Journal assignment or class discussion

Have students respond to the following questions in a journal or as a class discussion:

  • How prevalent are fallacies in our environment?

  • How able are we to make up our own minds about a topic or belief?

Session 4: Logical Fallacies Project


1. Photocopy the Logical Fallacies Project handout, which outlines the requirements and expectations for the students' multimedia presentations.

2. Obtain appropriate media equipment (e.g., PowerPoint, video camera, media player, word processing program) to support student presentations.


The objectives of this session are for students to develop and present a personal understanding of the fallacies in a selection of advertisements and construct an argument that supports their conclusions. Students also have an opportunity to share information with one another to anchor understanding.

Instruction and activities

1. This project can be completed either as homework or in class. If your students are unable to complete the project at home or if you decide to have students work in groups, class time should be allotted. Determine with students the number of days needed to complete the assignment.

2. Distribute the Logical Fallacy Project handout to students and review the requirements and grading rubric for the assignment. Per the handout, students are to develop a multimedia presentation on fallacies. Students should be encouraged to choose any media they want for the presentation (e.g., PowerPoint, video, printed materials, portfolio) so long as the learning objectives can be demonstrated. Providing students with the rubric ahead of time eliminates confusion over your expectations for their work on the presentation.

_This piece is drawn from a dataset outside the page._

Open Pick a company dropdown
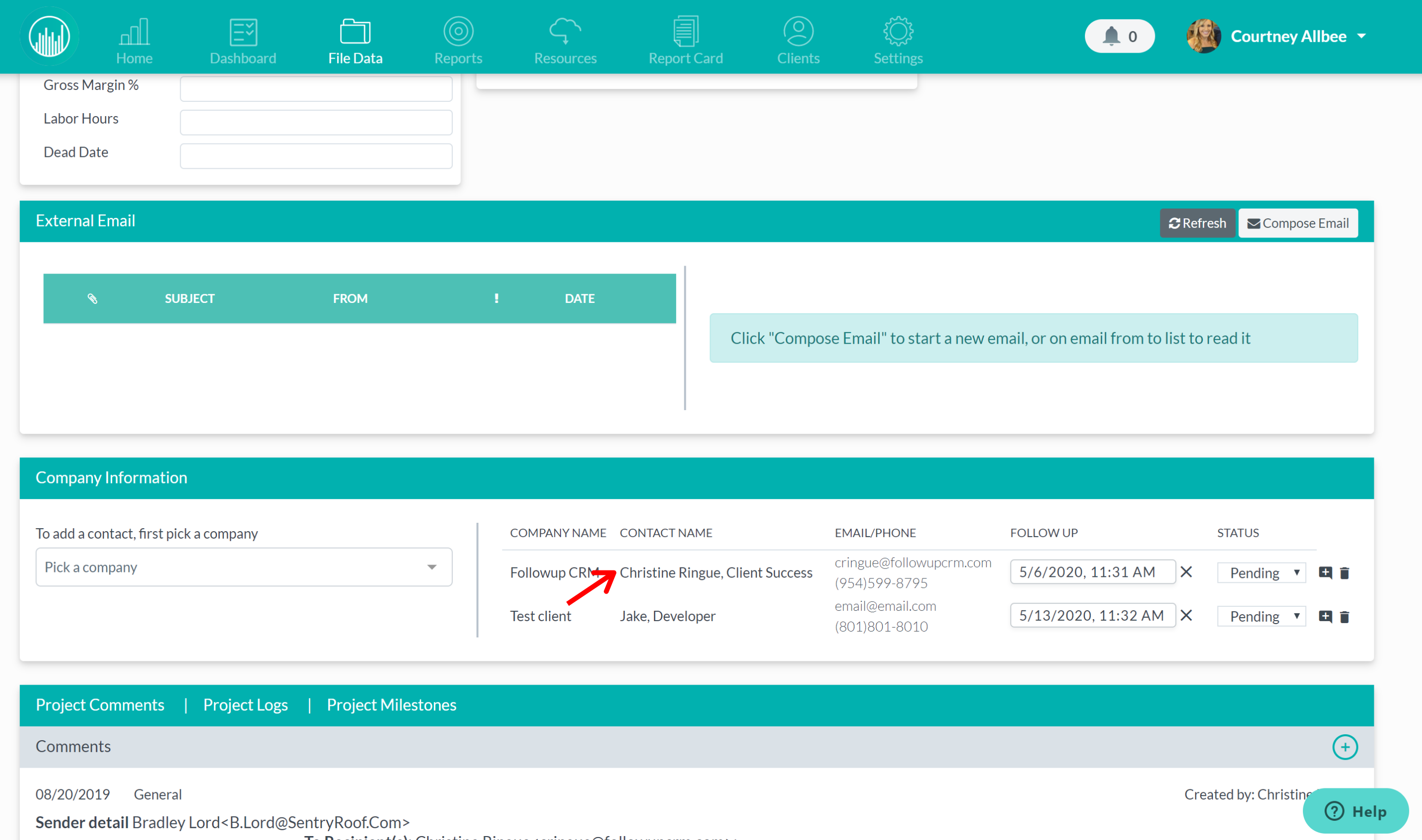tap(244, 567)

3. Provide time either in or out of class for students to complete the project. It is often helpful to have students begin working on the project in class to answer any initial questions about the assignment. If a majority of the assignment is being completed outside of class, schedule times in class to periodically discuss students' progress, answer any questions, and provide assistance as necessary.

Multimedia presentations

Provide students the opportunity to present their projects, and use the rubric to guide your assessment of their work. The presentations should illustrate their understanding of logical fallacies and demonstrate an unshakeable argument for their choices and analysis.


  • Have students look at the evolution of the advertising of a product over time. Who is the intended audience? What fallacies are used? How has the message stayed the same? How has it changed?

  • In the film Mona Lisa Smile, a brief clip presents advertising directed at women in the 1950s. Have students find examples of advertising directed at a specific audience in a specific era and analyze the message.

  • Analyze the visual images of music videos. If you turned off the sound and just looked at the image, what is the message? Are fallacies being used? If so, who is the intended audience and what message is being delivered?

  • Select examples from literature or essays previously read and studied in class to illustrate fallacies in text. You might choose to use "Cinderella" by Ann Sexton as an example of an unreliable narrator.

Student Assessment / Reflections

  • Review students' journals and observe them during class discussions to ensure that they can identify the fallacies used in advertisements and are able to deconstruct their messages. Are students able to critically examine an ad? Can they identify the fallacies, and do they understand why these fallacies are being used?

  • Collect the completed Finding the Fallacies that Surround You handout to determine whether students are able to recognize the different fallacies used in advertising and can deconstruct the messages.

  • Use the rubric to assess students' Logical Fallacy Project multimedia presentations.